Anixter International and WESCO International said Monday in a statement that their boards of directors have unanimously approved a definitive merger agreement under which WESCO will acquire Anixter in a transaction valued at approximately US$4.5 billion.

Anixter’s prior agreement to be acquired by Clayton, Dubilier & Rice, LLC has been terminated, following CD&R’s waiver of its matching rights under the agreement.

WESCO International is a publicly traded Fortune 500 holding company headquartered in Pittsburgh, Penn. The company is a provider of electrical, industrial, and communications maintenance, repair and operating (MRO) and original equipment manufacturer (OEM) products, construction materials, and advanced supply chain management and logistic services.

The company states its 2018 annual sales were approximately US$8.2 billion. The statement issued Monday indicates the joined companies will enjoy synergies created by merging WESCO’s expertise in industrial, construction, and utility with Anixter’s expertise in data communications, security, and wire and cable.

Under the terms of the WESCO agreement, each share of Anixter common stock will be converted into the right to receive $70.00 in cash (subject to increase), 0.2397 shares of WESCO common stock and preferred stock consideration valued at $15.89, based on the value of its liquidation preference. Based on the closing price of WESCO’s common stock on January 10, 2020 and the liquidation preference of the WESCO preferred stock consideration, the total consideration represents approximately $100 per Anixter share.

Based on transaction structure and the number of shares of WESCO and Anixter common stock currently outstanding, it is anticipated that WESCO stockholders will own 84%, and Anixter stockholders 16%, of the combined company.

John J. Engel, WESCO chairman, president and CEO, said in a statement, “The transformational combination of WESCO and Anixter will create a premier electrical and data communications distribution and supply chain services company. With increased scale and complementary capabilities, we will be ideally positioned to digitize our business, expand our extensive services portfolio and supply chain offerings, and deliver solutions to our customers whenever and wherever they need them around the globe. Given the enhanced strategic profile and competitiveness of the combined company, we are confident we will deliver improved growth and earnings, and exceptional cash flow generation. We look forward to welcoming Anixter’s talented associates to the WESCO team as we embark on this next chapter and create substantial value for our stockholders, customers, suppliers, and people.”

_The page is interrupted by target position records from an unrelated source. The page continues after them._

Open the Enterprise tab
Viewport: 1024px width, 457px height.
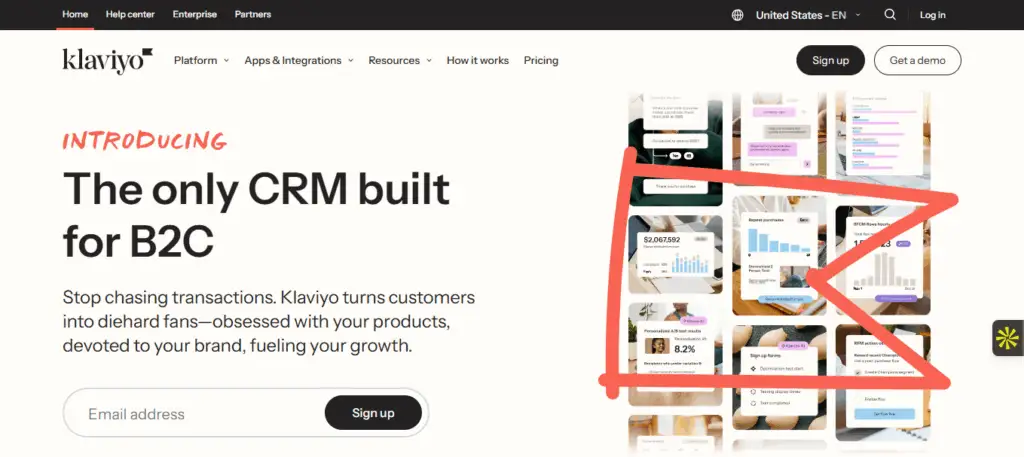[x=194, y=14]
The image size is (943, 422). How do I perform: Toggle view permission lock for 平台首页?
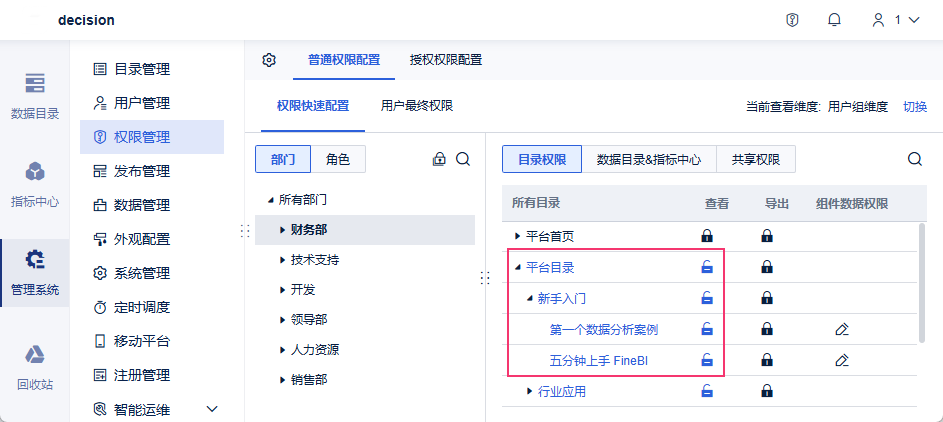coord(707,236)
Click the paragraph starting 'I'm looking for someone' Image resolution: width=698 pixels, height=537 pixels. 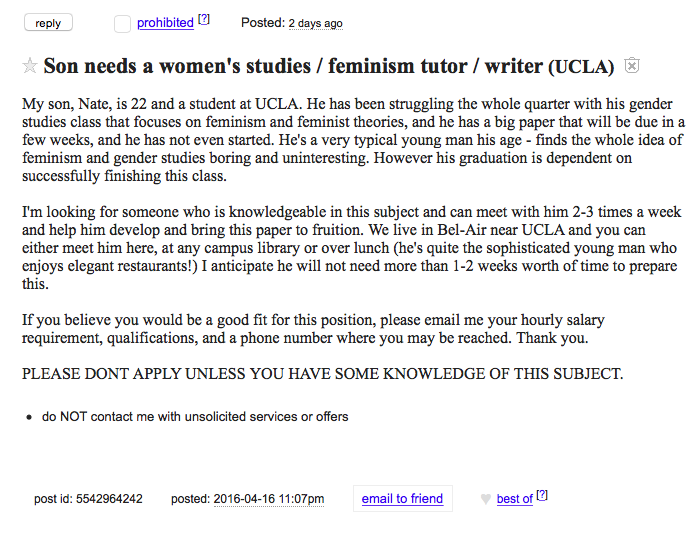[352, 248]
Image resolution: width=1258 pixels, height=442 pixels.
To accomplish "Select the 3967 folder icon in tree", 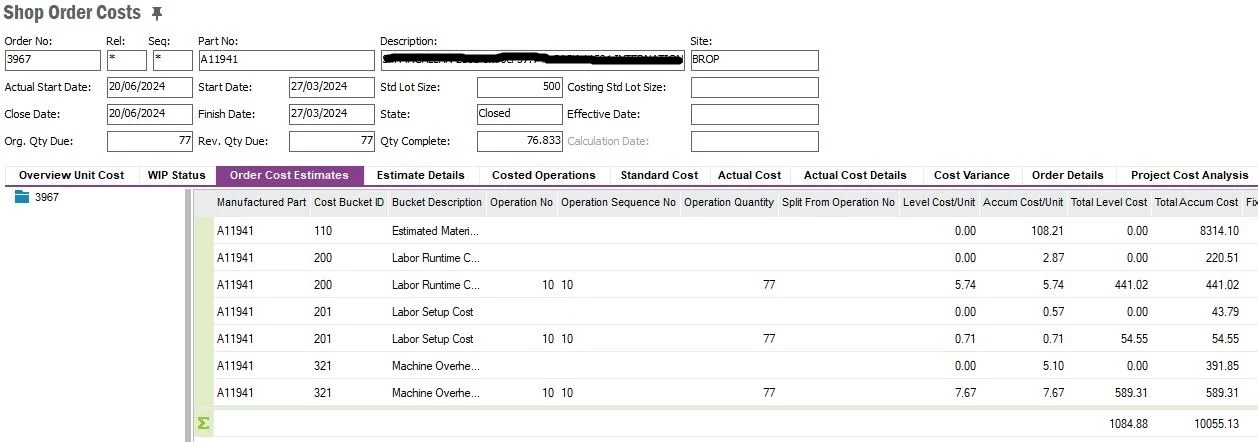I will coord(23,197).

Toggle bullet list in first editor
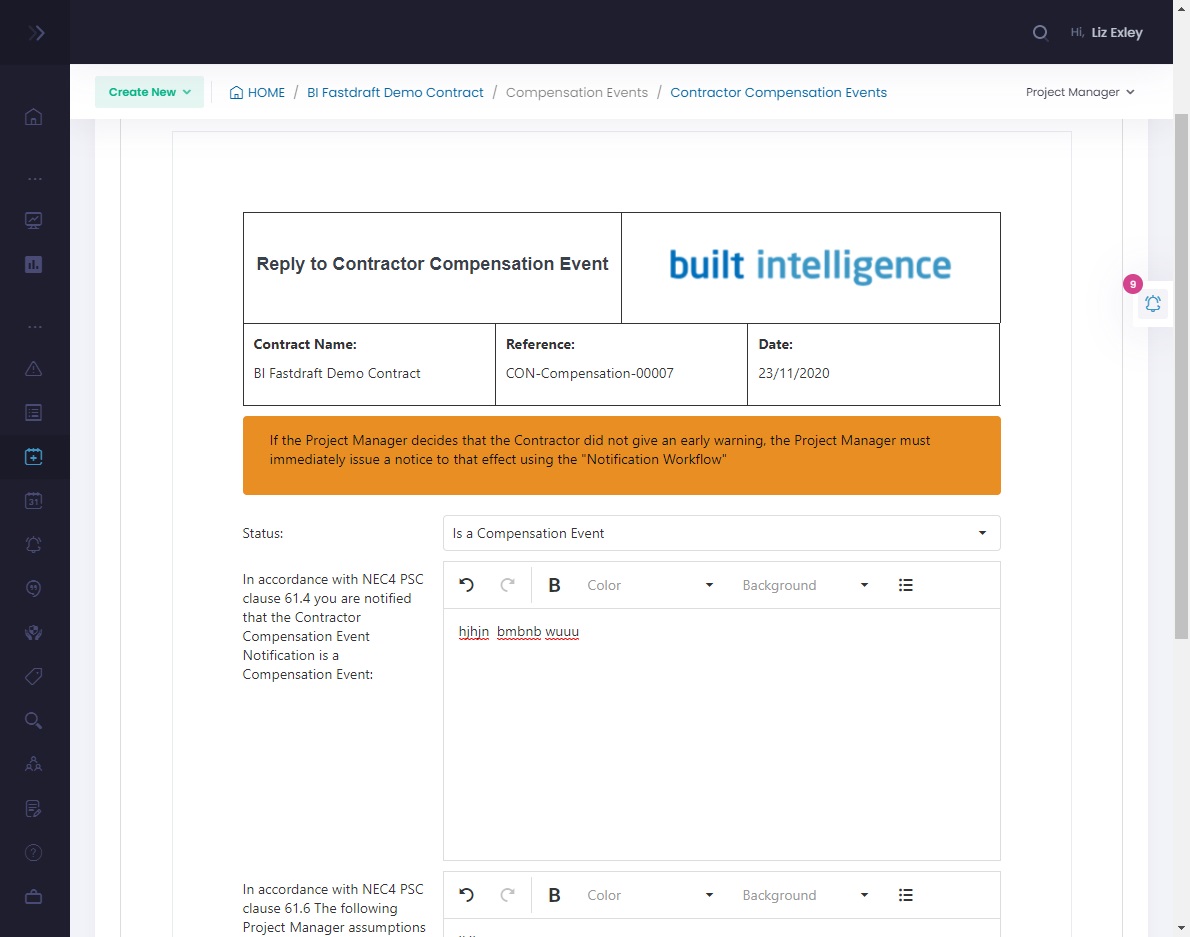(905, 586)
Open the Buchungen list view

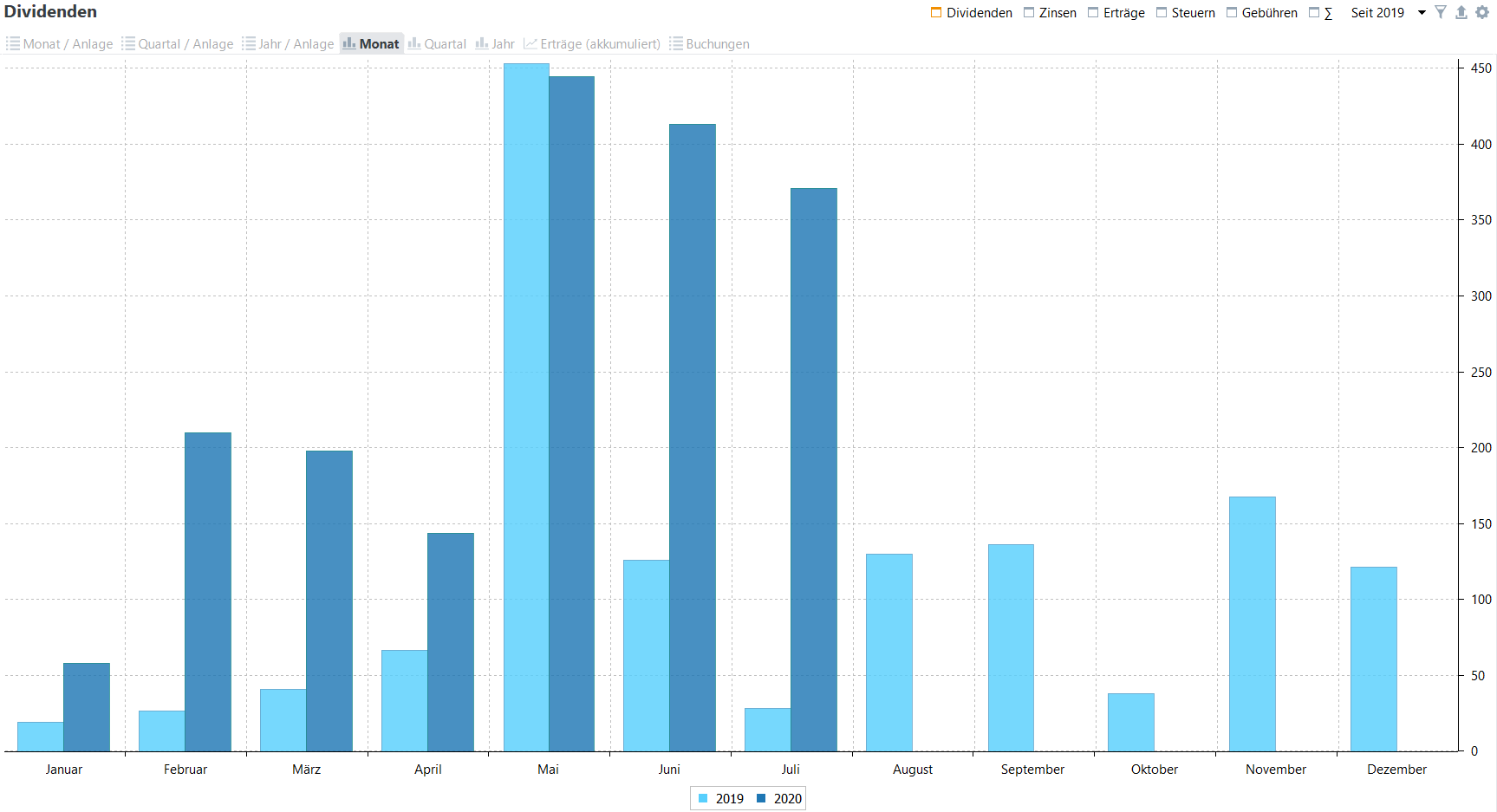click(709, 44)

“Today’s announcement is the culmination of a comprehensive process that showed, from the start, what a strong business the team at Anixter has built,” added Sam Zell, chairman of the Anixter board of directors. “The agreement with WESCO is a great result for our stockholders who will receive significant near-term value and stand to benefit from the combined company’s growth and prospects.”

“This is the result of a very thorough process to determine the value of our company,” said Bill Galvin, Anixter’s president and CEO. “It’s also a recognition of the enormous value created by our talented people, Anixter’s deep industry relationships, innovative technology solutions, and global reach. Looking ahead, the combination with WESCO will allow the combined company to build on our complementary capabilities and create new ways to serve customers and partners.”

Anixter first announced it would be acquired by private equity firm Clayton, Dubilier & Rice on Oct. 30 in an all-cash transaction valued at approximately US$3.8 billion. A higher offer from WESCO resulted in a series of counter proposals between the two companies and ultimately, WESCO’s most recent US$4.5B offer — a mix of cash and stock — was accepted.

Pending Anixter stockholder approval, regulatory approval and other customary closing conditions, the merger is expected to close in Q2 or Q3 2020.

The combined company will have pro forma 2019E revenues of approximately US$17 billion and will create “a leading electrical and data communications distributor in North America.” Approximately 12% of its revenues are expected to be generated outside North America.